MutSbeta (MSH2-MSH3) mediates repair of insertion-deletion heterologies but also triggers triplet repeat expansions that cause neurological diseases. Like other DNA metabolic activities, MutSbeta interacts with proliferating cell nuclear antigen (PCNA) via a conserved motif (QxxL/IxxFF). We demonstrate that MutSbeta-PCNA complex formation occurs with an affinity of ~ 0.1 muM, and a preferred stoichiometry of 1:1. However, upto 20% of complexes are multivalent under conditions where MutSbeta is in molar excess over PCNA. Conformational studies indicate that the two proteins associate in an end-to-end fashion in solution. Surprisingly, mutation of the PCNA-binding motif of MutSbeta not only abolishes PCNA binding, but unlike MutSalpha, also dramatically attenuates MutSbeta-MutLalpha interaction, MutLalpha endonuclease activation, and bidirectional mismatch repair. As predicted by these findings, PCNA competes with MutLalpha for binding to MutSbeta, an effect that is blocked by the cell cycle regulator p21(CIP1). We propose that MutSbeta-MutLalpha interaction is mediated in part by residues (L/ISRFF) embedded within the MSH3 PCNA-binding motif. To our knowledge this is the first case where residues important for PCNA-binding also mediate interaction with a second protein. These findings also indicate that MutSbeta and MutSalpha-initiated repair events differ in fundamental ways.

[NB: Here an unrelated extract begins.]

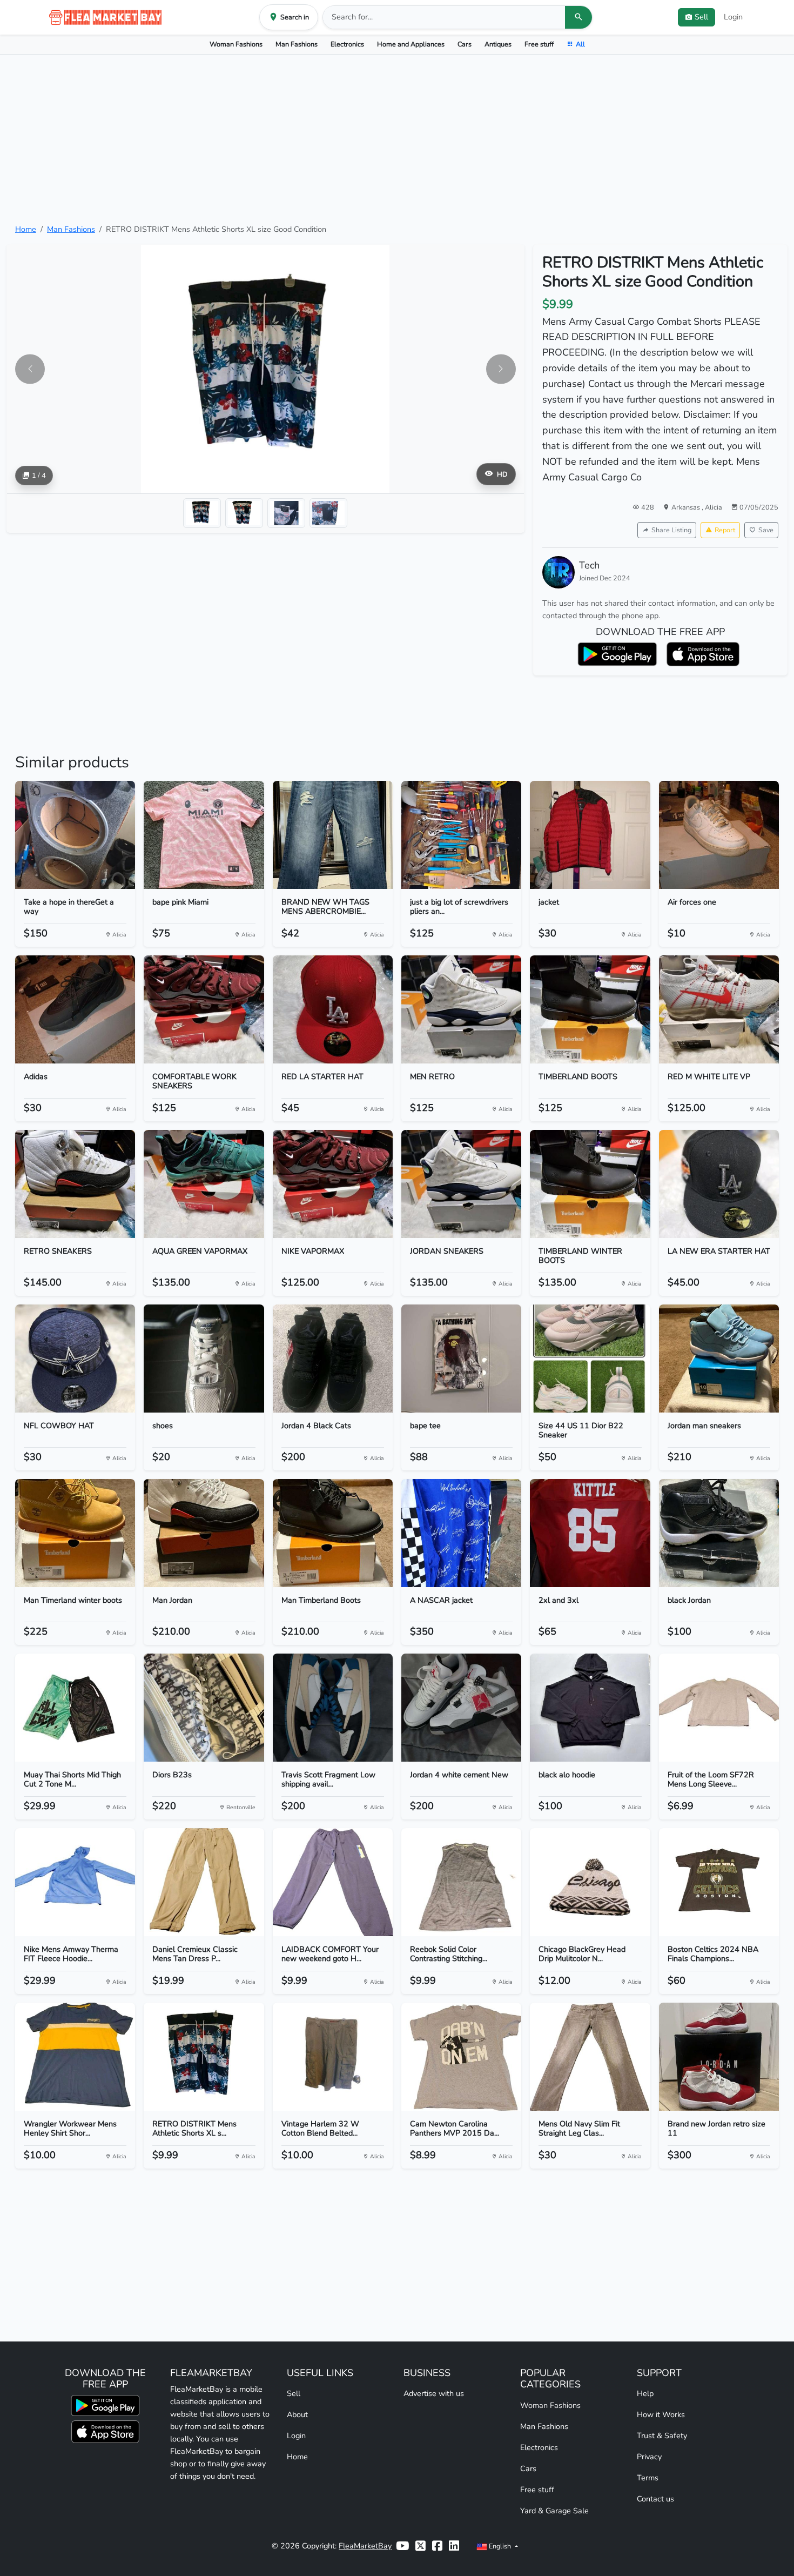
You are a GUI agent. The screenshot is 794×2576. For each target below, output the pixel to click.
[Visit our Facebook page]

Lu CM, Kwan J, Weier JF, Baumgartner A, Wang M, Escudero T, Munné S, Weier HU. Rapid mapping of chromosomal breakpoints: from blood to BAC in 20 days. Folia histochemica et cytobiologica, 2009 Jan 1;47(3):367-75. PMID: 20164020

Structural chromosome aberrations and associated segmental or chromosomal aneusomies are major causes of reproductive failure in humans. Despite the fact that carriers of reciprocal balanced translocation often have no other clinical symptoms or disease, impaired chromosome homologue pairing in meiosis and karyokinesis errors lead to over-representation of translocations carriers in the infertile population and in recurrent pregnancy loss patients. At present, clinicians have no means to select healthy germ cells or balanced zygotes in vivo, but in vitro fertilization (IVF) followed by preimplantation genetic diagnosis (PGD) offers translocation carriers a chance to select balanced or normal embryos for transfer. Although a combination of telomeric and centromeric probes can differentiate embryos that are unbalanced from normal or unbalanced ones, a seemingly random position of breakpoints in these IVF-patients poses a serious obstacle to differentiating between normal and balanced embryos, which for most translocation couples, is desirable. Using a carrier with reciprocal translocation t(4;13) as an example, we describe our state-of-the-art approach to the preparation of patient-specific DNA probes that span or 'extent' the breakpoints. With the techniques and resources described here, most breakpoints can be accurately mapped in a matter of days using carrier lymphocytes, and a few extra days are allowed for PGD-probe optimization. The optimized probes will then be suitable for interphase cell analysis, a prerequisite for PGD since blastomeres are biopsied from normally growing day 3 - embryos regardless of their position in the mitotic cell cycle. Furthermore, routine application of these rapid methods should make PGD even more affordable for translocation carriers enrolled in IVF programs.